- **Required work**
Please retype every entry below, keeping it exactly the same.

- **Data extract**
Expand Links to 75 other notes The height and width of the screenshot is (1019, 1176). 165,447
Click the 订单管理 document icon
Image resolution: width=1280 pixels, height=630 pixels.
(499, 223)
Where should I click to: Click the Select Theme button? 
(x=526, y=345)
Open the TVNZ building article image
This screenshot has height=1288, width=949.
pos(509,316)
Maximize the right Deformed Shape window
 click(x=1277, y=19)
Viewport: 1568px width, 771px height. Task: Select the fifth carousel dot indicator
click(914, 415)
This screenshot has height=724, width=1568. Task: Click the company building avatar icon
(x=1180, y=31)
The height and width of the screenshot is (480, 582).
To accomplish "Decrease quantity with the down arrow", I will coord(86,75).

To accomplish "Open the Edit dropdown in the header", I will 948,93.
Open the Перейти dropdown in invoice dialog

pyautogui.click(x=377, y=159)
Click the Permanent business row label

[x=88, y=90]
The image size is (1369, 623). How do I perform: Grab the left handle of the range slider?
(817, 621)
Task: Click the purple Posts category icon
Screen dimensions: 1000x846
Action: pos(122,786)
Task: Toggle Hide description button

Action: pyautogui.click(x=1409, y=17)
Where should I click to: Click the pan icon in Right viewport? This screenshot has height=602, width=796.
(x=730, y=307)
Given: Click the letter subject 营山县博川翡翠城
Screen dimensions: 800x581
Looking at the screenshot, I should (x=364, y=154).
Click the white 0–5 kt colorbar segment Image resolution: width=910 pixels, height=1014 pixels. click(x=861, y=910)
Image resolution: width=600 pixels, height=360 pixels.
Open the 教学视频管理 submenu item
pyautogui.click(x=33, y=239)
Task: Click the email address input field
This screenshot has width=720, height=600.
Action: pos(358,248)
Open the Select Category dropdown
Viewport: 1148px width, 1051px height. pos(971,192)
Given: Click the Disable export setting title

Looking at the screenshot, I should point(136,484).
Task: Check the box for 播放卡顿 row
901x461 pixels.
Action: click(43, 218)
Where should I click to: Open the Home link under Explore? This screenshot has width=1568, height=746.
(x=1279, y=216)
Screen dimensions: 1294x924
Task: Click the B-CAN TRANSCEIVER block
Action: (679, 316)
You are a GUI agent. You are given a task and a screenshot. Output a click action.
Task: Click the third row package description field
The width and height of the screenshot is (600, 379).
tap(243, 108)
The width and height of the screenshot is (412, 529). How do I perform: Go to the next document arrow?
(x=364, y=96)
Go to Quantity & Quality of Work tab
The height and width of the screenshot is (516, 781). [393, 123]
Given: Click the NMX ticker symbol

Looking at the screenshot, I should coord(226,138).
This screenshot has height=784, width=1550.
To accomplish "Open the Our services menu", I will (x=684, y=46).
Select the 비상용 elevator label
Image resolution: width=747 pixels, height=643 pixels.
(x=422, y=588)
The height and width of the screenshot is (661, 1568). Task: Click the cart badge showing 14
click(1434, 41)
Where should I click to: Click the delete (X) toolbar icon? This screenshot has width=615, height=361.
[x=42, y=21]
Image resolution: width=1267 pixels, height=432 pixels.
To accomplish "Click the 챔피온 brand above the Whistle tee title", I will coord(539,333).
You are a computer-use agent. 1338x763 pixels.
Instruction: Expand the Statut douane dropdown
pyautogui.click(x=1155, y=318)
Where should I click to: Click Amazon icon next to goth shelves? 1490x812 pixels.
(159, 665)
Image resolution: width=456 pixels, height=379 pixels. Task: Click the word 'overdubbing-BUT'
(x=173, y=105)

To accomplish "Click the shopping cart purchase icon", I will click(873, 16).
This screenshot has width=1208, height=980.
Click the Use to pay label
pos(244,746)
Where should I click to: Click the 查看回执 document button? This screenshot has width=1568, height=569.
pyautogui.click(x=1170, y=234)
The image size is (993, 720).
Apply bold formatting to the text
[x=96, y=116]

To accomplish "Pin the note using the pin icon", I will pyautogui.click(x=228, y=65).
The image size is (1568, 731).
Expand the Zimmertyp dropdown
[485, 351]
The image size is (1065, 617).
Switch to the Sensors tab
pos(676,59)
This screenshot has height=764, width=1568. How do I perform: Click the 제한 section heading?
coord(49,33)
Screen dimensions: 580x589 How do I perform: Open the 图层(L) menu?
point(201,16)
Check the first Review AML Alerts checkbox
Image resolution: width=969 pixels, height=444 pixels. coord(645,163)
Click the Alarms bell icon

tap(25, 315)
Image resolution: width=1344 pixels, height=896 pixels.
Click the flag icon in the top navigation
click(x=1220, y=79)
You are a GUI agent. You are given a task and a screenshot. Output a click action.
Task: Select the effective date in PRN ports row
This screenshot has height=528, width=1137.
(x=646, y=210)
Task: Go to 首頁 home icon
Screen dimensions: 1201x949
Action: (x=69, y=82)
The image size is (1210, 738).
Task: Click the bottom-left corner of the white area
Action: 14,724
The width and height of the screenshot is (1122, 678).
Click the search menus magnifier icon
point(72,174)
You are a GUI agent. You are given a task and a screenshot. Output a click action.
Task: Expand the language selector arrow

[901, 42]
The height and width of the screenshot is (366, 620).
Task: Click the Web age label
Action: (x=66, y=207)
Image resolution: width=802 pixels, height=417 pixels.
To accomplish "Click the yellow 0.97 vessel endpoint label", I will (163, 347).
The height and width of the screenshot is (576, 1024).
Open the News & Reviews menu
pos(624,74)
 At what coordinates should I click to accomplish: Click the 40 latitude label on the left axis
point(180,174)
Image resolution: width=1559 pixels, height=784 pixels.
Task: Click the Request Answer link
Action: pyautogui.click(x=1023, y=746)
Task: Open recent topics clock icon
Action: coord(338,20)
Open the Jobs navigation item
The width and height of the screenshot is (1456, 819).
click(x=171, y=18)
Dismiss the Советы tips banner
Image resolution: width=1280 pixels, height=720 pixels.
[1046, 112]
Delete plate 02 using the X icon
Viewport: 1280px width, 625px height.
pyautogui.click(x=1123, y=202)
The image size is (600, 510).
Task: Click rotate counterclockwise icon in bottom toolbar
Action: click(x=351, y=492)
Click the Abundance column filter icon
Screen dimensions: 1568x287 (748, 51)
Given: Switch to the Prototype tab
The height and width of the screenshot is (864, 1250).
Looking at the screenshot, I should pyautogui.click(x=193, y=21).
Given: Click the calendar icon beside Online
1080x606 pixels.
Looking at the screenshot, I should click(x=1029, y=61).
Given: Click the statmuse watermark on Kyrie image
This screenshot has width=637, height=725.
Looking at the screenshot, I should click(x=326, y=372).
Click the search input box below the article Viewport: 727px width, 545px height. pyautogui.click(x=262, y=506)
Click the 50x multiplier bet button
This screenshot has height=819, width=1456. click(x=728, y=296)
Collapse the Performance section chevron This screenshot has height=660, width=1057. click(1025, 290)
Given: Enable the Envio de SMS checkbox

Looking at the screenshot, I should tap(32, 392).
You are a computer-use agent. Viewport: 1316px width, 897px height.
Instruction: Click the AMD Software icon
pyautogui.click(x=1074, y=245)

- **Output for this exercise**
Expand Links to 75 other notes The height and width of the screenshot is (1019, 1176). 165,447
Click the 订单管理 document icon
Image resolution: width=1280 pixels, height=630 pixels.
(499, 223)
Where should I click to: Click the Select Theme button? 
(x=526, y=345)
Open the TVNZ building article image
This screenshot has height=1288, width=949.
pos(509,316)
Maximize the right Deformed Shape window
 click(x=1277, y=19)
Viewport: 1568px width, 771px height. Task: Select the fifth carousel dot indicator
click(914, 415)
This screenshot has height=724, width=1568. Task: Click the company building avatar icon
(x=1180, y=31)
The height and width of the screenshot is (480, 582).
To accomplish "Decrease quantity with the down arrow", I will coord(86,75).

To accomplish "Open the Edit dropdown in the header", I will 948,93.
Open the Перейти dropdown in invoice dialog

pyautogui.click(x=377, y=159)
Click the Permanent business row label

[x=88, y=90]
The image size is (1369, 623). How do I perform: Grab the left handle of the range slider?
(817, 621)
Task: Click the purple Posts category icon
Screen dimensions: 1000x846
Action: pos(122,786)
Task: Toggle Hide description button

Action: pyautogui.click(x=1409, y=17)
Where should I click to: Click the pan icon in Right viewport? This screenshot has height=602, width=796.
(x=730, y=307)
Given: Click the letter subject 营山县博川翡翠城
Screen dimensions: 800x581
Looking at the screenshot, I should (x=364, y=154).
Click the white 0–5 kt colorbar segment Image resolution: width=910 pixels, height=1014 pixels. click(x=861, y=910)
Image resolution: width=600 pixels, height=360 pixels.
Open the 教学视频管理 submenu item
pyautogui.click(x=33, y=239)
Task: Click the email address input field
This screenshot has width=720, height=600.
Action: pos(358,248)
Open the Select Category dropdown
Viewport: 1148px width, 1051px height. pos(971,192)
Given: Click the Disable export setting title

Looking at the screenshot, I should point(136,484).
Task: Check the box for 播放卡顿 row
901x461 pixels.
Action: click(43, 218)
Where should I click to: Open the Home link under Explore? This screenshot has width=1568, height=746.
(x=1279, y=216)
Screen dimensions: 1294x924
Task: Click the B-CAN TRANSCEIVER block
Action: (679, 316)
You are a GUI agent. You are given a task and a screenshot. Output a click action.
Task: Click the third row package description field
The width and height of the screenshot is (600, 379).
tap(243, 108)
The width and height of the screenshot is (412, 529). How do I perform: Go to the next document arrow?
(x=364, y=96)
Go to Quantity & Quality of Work tab
The height and width of the screenshot is (516, 781). [393, 123]
Given: Click the NMX ticker symbol

Looking at the screenshot, I should coord(226,138).
This screenshot has height=784, width=1550.
To accomplish "Open the Our services menu", I will (x=684, y=46).
Select the 비상용 elevator label
Image resolution: width=747 pixels, height=643 pixels.
(x=422, y=588)
The height and width of the screenshot is (661, 1568). Task: Click the cart badge showing 14
click(1434, 41)
Where should I click to: Click the delete (X) toolbar icon? This screenshot has width=615, height=361.
[x=42, y=21]
Image resolution: width=1267 pixels, height=432 pixels.
To accomplish "Click the 챔피온 brand above the Whistle tee title", I will coord(539,333).
You are a computer-use agent. 1338x763 pixels.
Instruction: Expand the Statut douane dropdown
pyautogui.click(x=1155, y=318)
Where should I click to: Click Amazon icon next to goth shelves? 1490x812 pixels.
(159, 665)
Image resolution: width=456 pixels, height=379 pixels. Task: Click the word 'overdubbing-BUT'
(x=173, y=105)

To accomplish "Click the shopping cart purchase icon", I will click(873, 16).
This screenshot has width=1208, height=980.
Click the Use to pay label
pos(244,746)
Where should I click to: Click the 查看回执 document button? This screenshot has width=1568, height=569.
pyautogui.click(x=1170, y=234)
The image size is (993, 720).
Apply bold formatting to the text
[x=96, y=116]

To accomplish "Pin the note using the pin icon", I will pyautogui.click(x=228, y=65).
The image size is (1568, 731).
Expand the Zimmertyp dropdown
[485, 351]
The image size is (1065, 617).
Switch to the Sensors tab
pos(676,59)
This screenshot has height=764, width=1568. How do I perform: Click the 제한 section heading?
coord(49,33)
Screen dimensions: 580x589 How do I perform: Open the 图层(L) menu?
point(201,16)
Check the first Review AML Alerts checkbox
Image resolution: width=969 pixels, height=444 pixels. coord(645,163)
Click the Alarms bell icon

tap(25, 315)
Image resolution: width=1344 pixels, height=896 pixels.
Click the flag icon in the top navigation
click(x=1220, y=79)
You are a GUI agent. You are given a task and a screenshot. Output a click action.
Task: Select the effective date in PRN ports row
This screenshot has height=528, width=1137.
(x=646, y=210)
Task: Go to 首頁 home icon
Screen dimensions: 1201x949
Action: (x=69, y=82)
The image size is (1210, 738).
Task: Click the bottom-left corner of the white area
Action: 14,724
The width and height of the screenshot is (1122, 678).
Click the search menus magnifier icon
point(72,174)
You are a GUI agent. You are given a task and a screenshot. Output a click action.
Task: Expand the language selector arrow

[901, 42]
The height and width of the screenshot is (366, 620).
Task: Click the Web age label
Action: (x=66, y=207)
Image resolution: width=802 pixels, height=417 pixels.
To accomplish "Click the yellow 0.97 vessel endpoint label", I will (163, 347).
The height and width of the screenshot is (576, 1024).
Open the News & Reviews menu
pos(624,74)
 At what coordinates should I click to accomplish: Click the 40 latitude label on the left axis
point(180,174)
Image resolution: width=1559 pixels, height=784 pixels.
Task: Click the Request Answer link
Action: pyautogui.click(x=1023, y=746)
Task: Open recent topics clock icon
Action: coord(338,20)
Open the Jobs navigation item
The width and height of the screenshot is (1456, 819).
click(x=171, y=18)
Dismiss the Советы tips banner
Image resolution: width=1280 pixels, height=720 pixels.
[1046, 112]
Delete plate 02 using the X icon
Viewport: 1280px width, 625px height.
pyautogui.click(x=1123, y=202)
The image size is (600, 510).
Task: Click rotate counterclockwise icon in bottom toolbar
Action: click(x=351, y=492)
Click the Abundance column filter icon
Screen dimensions: 1568x287 (748, 51)
Given: Switch to the Prototype tab
The height and width of the screenshot is (864, 1250).
Looking at the screenshot, I should pyautogui.click(x=193, y=21).
Given: Click the calendar icon beside Online
1080x606 pixels.
Looking at the screenshot, I should click(x=1029, y=61).
Given: Click the statmuse watermark on Kyrie image
This screenshot has width=637, height=725.
Looking at the screenshot, I should click(x=326, y=372).
Click the search input box below the article Viewport: 727px width, 545px height. pyautogui.click(x=262, y=506)
Click the 50x multiplier bet button
This screenshot has height=819, width=1456. click(x=728, y=296)
Collapse the Performance section chevron This screenshot has height=660, width=1057. click(1025, 290)
Given: Enable the Envio de SMS checkbox

Looking at the screenshot, I should tap(32, 392).
You are a computer-use agent. Viewport: 1316px width, 897px height.
Instruction: Click the AMD Software icon
pyautogui.click(x=1074, y=245)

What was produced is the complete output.